Action item:
Your task is to reproduce the entries below word for word.

Record set:
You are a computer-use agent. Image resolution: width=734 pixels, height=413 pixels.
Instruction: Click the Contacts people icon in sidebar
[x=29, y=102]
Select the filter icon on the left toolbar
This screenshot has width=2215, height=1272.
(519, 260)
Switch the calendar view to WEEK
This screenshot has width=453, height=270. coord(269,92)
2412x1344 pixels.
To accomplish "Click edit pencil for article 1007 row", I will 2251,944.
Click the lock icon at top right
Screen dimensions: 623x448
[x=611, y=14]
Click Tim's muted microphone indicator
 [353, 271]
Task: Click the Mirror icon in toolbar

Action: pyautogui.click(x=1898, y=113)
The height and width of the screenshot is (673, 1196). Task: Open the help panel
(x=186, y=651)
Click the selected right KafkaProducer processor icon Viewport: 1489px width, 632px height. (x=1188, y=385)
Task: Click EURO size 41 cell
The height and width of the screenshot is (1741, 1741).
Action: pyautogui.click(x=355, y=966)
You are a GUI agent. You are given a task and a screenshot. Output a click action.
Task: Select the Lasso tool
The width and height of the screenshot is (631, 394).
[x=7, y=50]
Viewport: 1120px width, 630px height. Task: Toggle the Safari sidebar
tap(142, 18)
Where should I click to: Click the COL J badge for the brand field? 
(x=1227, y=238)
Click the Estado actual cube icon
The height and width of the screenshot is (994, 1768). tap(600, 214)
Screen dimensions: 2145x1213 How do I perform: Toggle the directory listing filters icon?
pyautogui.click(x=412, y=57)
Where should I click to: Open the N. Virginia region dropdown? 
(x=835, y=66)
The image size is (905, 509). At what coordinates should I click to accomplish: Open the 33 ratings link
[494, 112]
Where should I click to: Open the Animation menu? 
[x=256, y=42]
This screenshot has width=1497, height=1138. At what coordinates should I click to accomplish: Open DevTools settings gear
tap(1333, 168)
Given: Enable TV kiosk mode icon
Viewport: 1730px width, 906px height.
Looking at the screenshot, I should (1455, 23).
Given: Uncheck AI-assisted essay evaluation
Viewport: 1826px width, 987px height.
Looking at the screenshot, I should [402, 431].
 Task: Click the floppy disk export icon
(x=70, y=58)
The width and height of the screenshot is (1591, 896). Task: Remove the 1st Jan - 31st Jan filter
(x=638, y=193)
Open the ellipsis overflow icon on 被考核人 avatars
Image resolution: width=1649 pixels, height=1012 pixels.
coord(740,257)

Solution:
You are a computer-use agent. Image resolution: width=734 pixels, height=413 pixels.
Instruction: Click the Contacts people icon in sidebar
[x=29, y=102]
Select the filter icon on the left toolbar
This screenshot has width=2215, height=1272.
(519, 260)
Switch the calendar view to WEEK
This screenshot has width=453, height=270. coord(269,92)
2412x1344 pixels.
To accomplish "Click edit pencil for article 1007 row", I will 2251,944.
Click the lock icon at top right
Screen dimensions: 623x448
[x=611, y=14]
Click Tim's muted microphone indicator
 [353, 271]
Task: Click the Mirror icon in toolbar

Action: pyautogui.click(x=1898, y=113)
The height and width of the screenshot is (673, 1196). Task: Open the help panel
(x=186, y=651)
Click the selected right KafkaProducer processor icon Viewport: 1489px width, 632px height. (x=1188, y=385)
Task: Click EURO size 41 cell
The height and width of the screenshot is (1741, 1741).
Action: pyautogui.click(x=355, y=966)
You are a GUI agent. You are given a task and a screenshot. Output a click action.
Task: Select the Lasso tool
The width and height of the screenshot is (631, 394).
[x=7, y=50]
Viewport: 1120px width, 630px height. Task: Toggle the Safari sidebar
tap(142, 18)
Where should I click to: Click the COL J badge for the brand field? 
(x=1227, y=238)
Click the Estado actual cube icon
The height and width of the screenshot is (994, 1768). tap(600, 214)
Screen dimensions: 2145x1213 How do I perform: Toggle the directory listing filters icon?
pyautogui.click(x=412, y=57)
Where should I click to: Open the N. Virginia region dropdown? 
(x=835, y=66)
The image size is (905, 509). At what coordinates should I click to accomplish: Open the 33 ratings link
[494, 112]
Where should I click to: Open the Animation menu? 
[x=256, y=42]
This screenshot has width=1497, height=1138. At what coordinates should I click to accomplish: Open DevTools settings gear
tap(1333, 168)
Given: Enable TV kiosk mode icon
Viewport: 1730px width, 906px height.
Looking at the screenshot, I should (1455, 23).
Given: Uncheck AI-assisted essay evaluation
Viewport: 1826px width, 987px height.
Looking at the screenshot, I should [402, 431].
 Task: Click the floppy disk export icon
(x=70, y=58)
The width and height of the screenshot is (1591, 896). Task: Remove the 1st Jan - 31st Jan filter
(x=638, y=193)
Open the ellipsis overflow icon on 被考核人 avatars
Image resolution: width=1649 pixels, height=1012 pixels.
coord(740,257)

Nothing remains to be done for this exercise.